I am originally from India. Currently I am in California. This is the first time I have had access or had the money to buy a 600cc bike. I used to ride in India for about 4years on a 180cc bike. I had also taken the MSF basic rider course when I got my US riding licence. I am considering buying a super sport bike now. I have been researching for last couple of months. I felt more comfortable on the Suzuki GSXR-600, Honda CBR 600rr and Kawasaki zx6r in that order.

Problem is that the specs don't really give you much idea of the raw power and braking power of these bikes. I haven't had a chance to test ride these.

I found two very good articles by people here titled:
Sportbikes-are-NOT-Beginner-Bikes
SO-YOU-WANNA-GET-A-SPORTBIKE

Some of the points mentioned are really intimidating. Especially one of the scenarios where the bike bumps over a pothole and the rpms can rise pretty fast. And that the brakes are really good enough that you can lock up the wheels.

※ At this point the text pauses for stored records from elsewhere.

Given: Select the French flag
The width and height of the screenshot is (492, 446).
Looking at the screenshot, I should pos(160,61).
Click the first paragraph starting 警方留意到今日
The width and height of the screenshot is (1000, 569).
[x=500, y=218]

In my first 6 months of riding, I had once locked up my front wheel. But this was at very low speed. I haven't had any crashes after that during my 4years of riding. I ride relatively slow and always within speed limits. My main worry is the increase in power and speed. I will be riding at considerably faster speeds. The speed limit on my way to work is 50mph compared to the 50kmph I was riding. That is a 60% increase.

I think I can handle the Kawasaki Ninja 300. It should be comparable to my old bike. Problem is, someday I will have to make the transition to 600cc bike and I will be facing the same dilemma again.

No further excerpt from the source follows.